The new-look ACC will have four of the top 10 programs and five of the top 12 with the most wins in the history of the game. No other league will have more than two.
The league's teams will have more Final Fours than any other league and trail only the Pac-12—thanks to UCLA's 11 titles—for total national championships.
|Final Fours||NCAA Titles|
|New Big East||21||2|
*Vacated Final Fours were counted and each league was represented by the schools that will be in the league in 2014. For instance, Louisville was counted as an ACC school and Maryland as a Big Ten school.

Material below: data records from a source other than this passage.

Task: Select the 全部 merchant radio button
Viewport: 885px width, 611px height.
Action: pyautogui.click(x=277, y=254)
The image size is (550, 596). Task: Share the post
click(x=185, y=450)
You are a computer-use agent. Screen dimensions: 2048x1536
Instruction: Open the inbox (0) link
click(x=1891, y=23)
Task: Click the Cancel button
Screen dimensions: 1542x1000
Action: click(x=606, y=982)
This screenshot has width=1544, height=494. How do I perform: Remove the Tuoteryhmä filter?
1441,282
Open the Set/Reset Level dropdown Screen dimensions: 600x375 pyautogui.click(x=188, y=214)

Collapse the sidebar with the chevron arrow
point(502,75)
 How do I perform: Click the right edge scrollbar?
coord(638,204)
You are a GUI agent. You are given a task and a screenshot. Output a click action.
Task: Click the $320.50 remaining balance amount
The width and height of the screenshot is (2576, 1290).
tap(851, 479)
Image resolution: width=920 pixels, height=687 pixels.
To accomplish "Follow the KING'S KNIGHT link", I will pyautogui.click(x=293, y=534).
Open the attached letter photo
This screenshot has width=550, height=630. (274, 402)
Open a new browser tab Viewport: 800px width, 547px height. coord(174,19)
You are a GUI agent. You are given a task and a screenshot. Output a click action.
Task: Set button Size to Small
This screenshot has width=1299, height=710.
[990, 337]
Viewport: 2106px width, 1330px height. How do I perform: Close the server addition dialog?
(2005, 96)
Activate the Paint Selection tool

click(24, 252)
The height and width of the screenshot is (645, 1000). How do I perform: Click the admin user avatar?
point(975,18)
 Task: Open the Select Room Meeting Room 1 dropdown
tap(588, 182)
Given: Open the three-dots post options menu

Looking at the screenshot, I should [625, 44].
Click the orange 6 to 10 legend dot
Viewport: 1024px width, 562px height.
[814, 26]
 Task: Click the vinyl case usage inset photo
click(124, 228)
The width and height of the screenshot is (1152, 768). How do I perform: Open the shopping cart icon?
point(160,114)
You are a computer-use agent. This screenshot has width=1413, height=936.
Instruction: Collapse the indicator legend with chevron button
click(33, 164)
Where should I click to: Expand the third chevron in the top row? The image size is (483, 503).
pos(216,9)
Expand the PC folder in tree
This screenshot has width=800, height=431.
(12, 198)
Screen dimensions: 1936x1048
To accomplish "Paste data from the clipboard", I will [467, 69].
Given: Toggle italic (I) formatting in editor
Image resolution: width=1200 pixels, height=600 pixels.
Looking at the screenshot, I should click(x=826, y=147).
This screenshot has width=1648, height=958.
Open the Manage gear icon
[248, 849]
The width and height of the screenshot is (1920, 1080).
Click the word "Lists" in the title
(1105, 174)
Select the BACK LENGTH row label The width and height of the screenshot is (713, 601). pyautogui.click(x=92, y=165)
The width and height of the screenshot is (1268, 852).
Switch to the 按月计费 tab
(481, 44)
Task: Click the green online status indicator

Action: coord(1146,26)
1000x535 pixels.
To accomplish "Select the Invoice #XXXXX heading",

Coach K is talking about the future, so these historical numbers have some relevancy, but only go so far. Taking a look of the last 10 seasons provides a better portrait for the current landscape of each league.
Again, the new-look ACC dominates.
|Final Fours||NCAA Titles|
|New Big East||4||0|
If the ACC could duplicate the last 10 years over the next 10 years, it would rival the most dominant stretches by any league ever.
The only worthy comparisons would be several eras of—go figure—the old ACC and Big East.
- The mid-80s Big East from 1982 through 1989 produced eight Final Four teams and two national champions.
- From 1990 through 1999, the ACC sent 11 teams to the Final Four and had three national champions.
- From 2001 through 2010, the ACC had nine Final Four teams and five national champions.
- The Big Ten's best era was in the 1980s, producing six Final Four teams and three champs.
Only the AAWU/Pac-8 of the 1960s and 70s can top what the ACC would have done had the schools been together in the last 10 years, and it's tough to argue that a league was dominant when it was just one team (UCLA) doing all the damage.
The Bruins made 10 straight Final Fours from 1967 through 1976, winning eight titles in that time span, but no other team in their league made the Final Four from 1961 through 1987.
Pretty much any way you evaluate a conference—at least at the top—you cannot argue with Coach K. Even the bottom-feeders have all been relevant at some point in recent memory. Virginia Tech has the longest NCAA tourney drought at six years.
Conference realignment is everything that is wrong with college sports. It's greed. It's poor geography. It's mostly all about football. But for once, it has created some fun scenarios looking forward.
And unless the Big Ten can someday recruit Kentucky and Kansas for its own super basketball league—Gordon Gee would not approve—Coach K and the ACC will have bragging rights.